SELECTED EXTRACT:

In short, the challenge for Indian policymakers is to create a context that not only supports upgrading of the established producers but also an environment that supports indigenous entrepreneurship. The lessons from Taiwan are instructive.

The Silicon Valley-Hsinchu Connection 1

The economic relationship between Taiwan and the United States was a textbook First-Third-World relationship in the 1970s. Consumer electronics producers invested in Taiwan primarily to take advantage of its low-cost manufacturing labor. Meanwhile, Taiwan‘s best engineering students came to the United States for graduate education and the majority stayed in the US to pursue professional opportunities that were not available at home. Tens of thousands ended up in Silicon Valley.

While most accounts of the Taiwan “miracle” focus on the role of government agencies in promoting new industries, few recognize the central role played by Overseas Chinese engineers both indirectly, in developing these policies, and directly, by returning to start and run Taiwan‘s IT companies. Senior policymakers in Taiwan sought advice from US-based Chinese engineers in the 1960s and 1970s in their efforts to develop strategies to upgrade the island‘s industrial base. Silicon Valley-based Taiwanese were critical to a range of new policies, including those that expanded technical education, encouraged university-industry collaborations, and supported aggressive private-sector development of leading edge technology sectors such as semiconductors.

Minister K. T. Li, who is widely regarded as the architect of Taiwan‘s technology industry, invited Overseas Chinese investors to set up local venture capital operations and to invest in Taiwanese companies. As a result, Taiwan boasts one of the world‘s largest and most sophisticated venture capital industries. K.T. Li also developed the Hsinchu Science-based Industrial Park as a way to attract Taiwanese entrepreneurs back from the US and located government offices in Silicon Valley in the 1980s, long before other nations. Several agencies also actively courted overseas engineers by paying their way to technical seminars or offering them senior positions in the government or academia. The Ministry of Education even paid the airfare for engineers who agreed to return to Taiwan permanently.

WORK TO BE COMPLETED: Give again the part of the Taiwan and Silicon Valley text starting with "The Silicon Valley-Hsinchu" and going on through "in Silicon Valley.", word for word.

ENTRIES:
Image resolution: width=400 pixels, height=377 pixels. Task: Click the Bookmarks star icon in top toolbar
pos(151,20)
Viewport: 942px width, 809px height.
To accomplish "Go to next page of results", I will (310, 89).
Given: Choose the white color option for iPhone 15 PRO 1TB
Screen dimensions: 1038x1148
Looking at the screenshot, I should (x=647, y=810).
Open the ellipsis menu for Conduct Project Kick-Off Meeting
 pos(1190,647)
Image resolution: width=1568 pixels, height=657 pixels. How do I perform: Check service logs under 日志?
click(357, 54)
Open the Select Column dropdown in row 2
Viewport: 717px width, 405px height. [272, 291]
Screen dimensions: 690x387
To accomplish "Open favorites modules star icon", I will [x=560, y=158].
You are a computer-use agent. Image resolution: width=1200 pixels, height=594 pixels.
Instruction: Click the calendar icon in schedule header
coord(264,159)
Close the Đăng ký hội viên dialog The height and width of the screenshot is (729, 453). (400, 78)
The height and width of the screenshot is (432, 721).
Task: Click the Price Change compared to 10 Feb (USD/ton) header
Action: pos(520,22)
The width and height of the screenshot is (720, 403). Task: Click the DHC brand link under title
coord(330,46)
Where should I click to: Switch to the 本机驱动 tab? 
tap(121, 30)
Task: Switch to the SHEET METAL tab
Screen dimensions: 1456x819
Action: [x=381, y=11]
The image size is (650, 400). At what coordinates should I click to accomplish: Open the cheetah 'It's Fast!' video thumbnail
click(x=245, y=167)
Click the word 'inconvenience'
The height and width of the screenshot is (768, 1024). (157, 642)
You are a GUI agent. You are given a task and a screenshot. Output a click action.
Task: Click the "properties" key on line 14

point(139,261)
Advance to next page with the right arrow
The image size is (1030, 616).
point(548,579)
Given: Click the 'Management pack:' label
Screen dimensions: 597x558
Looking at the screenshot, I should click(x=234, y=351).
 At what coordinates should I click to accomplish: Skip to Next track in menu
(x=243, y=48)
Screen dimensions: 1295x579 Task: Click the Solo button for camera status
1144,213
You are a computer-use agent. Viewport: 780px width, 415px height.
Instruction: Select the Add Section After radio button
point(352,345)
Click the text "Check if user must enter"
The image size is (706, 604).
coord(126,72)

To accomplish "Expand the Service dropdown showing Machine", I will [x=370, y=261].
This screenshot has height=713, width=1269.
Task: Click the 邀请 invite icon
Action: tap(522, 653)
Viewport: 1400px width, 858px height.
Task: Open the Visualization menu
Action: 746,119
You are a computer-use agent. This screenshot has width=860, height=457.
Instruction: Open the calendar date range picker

EXPECTED ANSWER:
The Silicon Valley-Hsinchu Connection 1

The economic relationship between Taiwan and the United States was a textbook First-Third-World relationship in the 1970s. Consumer electronics producers invested in Taiwan primarily to take advantage of its low-cost manufacturing labor. Meanwhile, Taiwan‘s best engineering students came to the United States for graduate education and the majority stayed in the US to pursue professional opportunities that were not available at home. Tens of thousands ended up in Silicon Valley.